TO DO – Beginning with the line that holds "Task: Click the" and ending with the last line of the entries, please output each line exactly, apart from any pictures.

[Dataset entries]
*** Begin section ***

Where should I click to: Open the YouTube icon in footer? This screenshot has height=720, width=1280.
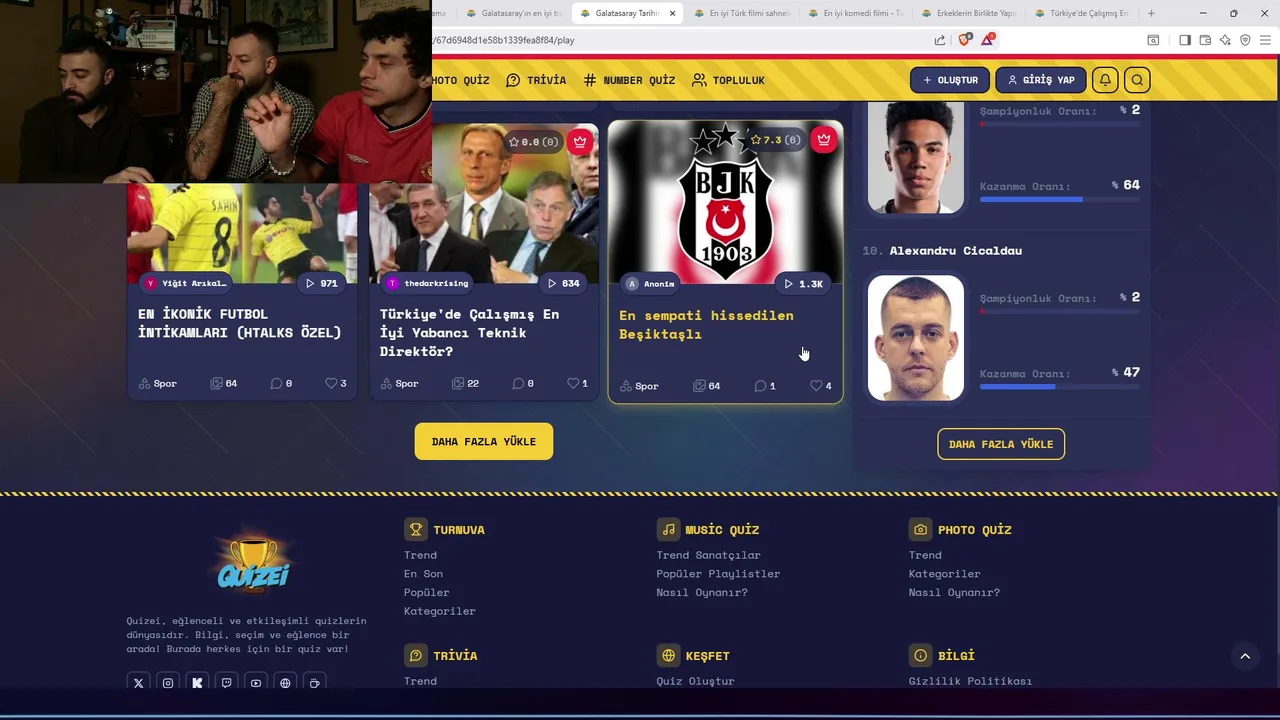coord(256,683)
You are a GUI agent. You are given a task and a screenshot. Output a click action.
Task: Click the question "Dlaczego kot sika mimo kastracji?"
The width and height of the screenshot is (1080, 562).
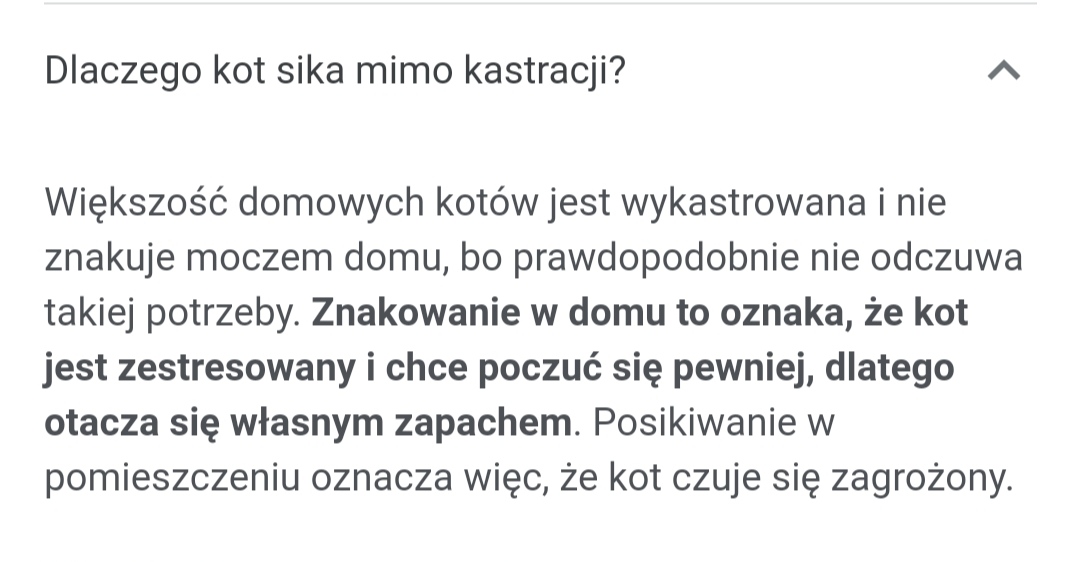click(335, 72)
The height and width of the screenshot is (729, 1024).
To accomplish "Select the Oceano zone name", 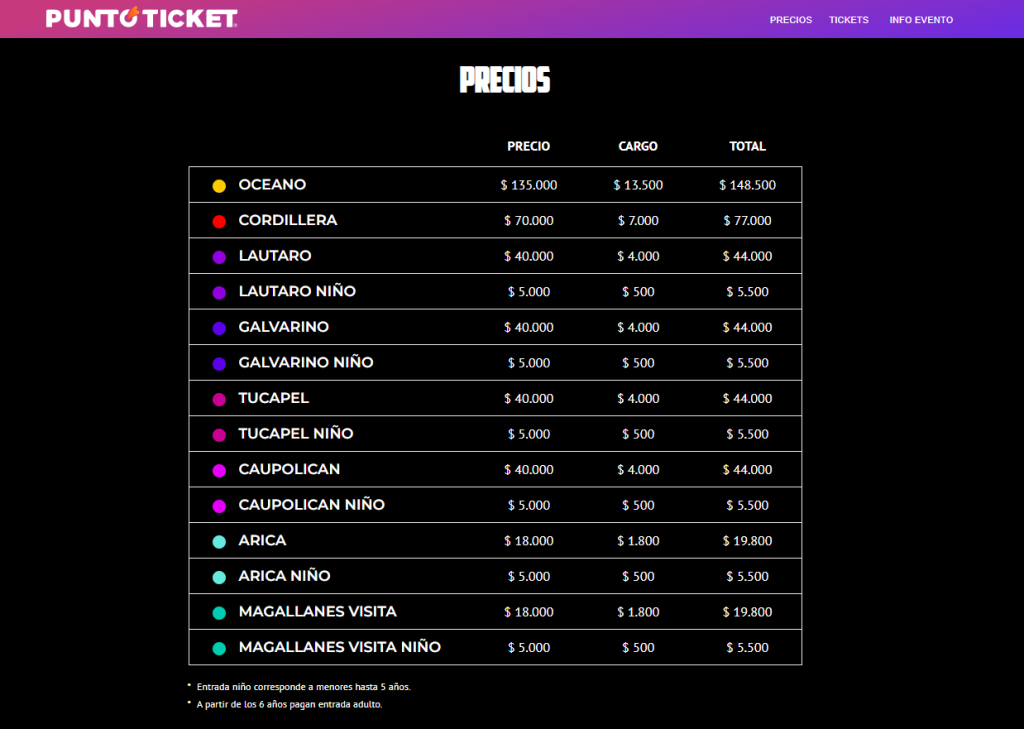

*** End section ***

YOUR RESPONSE –
Task: Click the question "Dlaczego kot sika mimo kastracji?"
The width and height of the screenshot is (1080, 562).
click(335, 72)
The height and width of the screenshot is (729, 1024).
To accomplish "Select the Oceano zone name", 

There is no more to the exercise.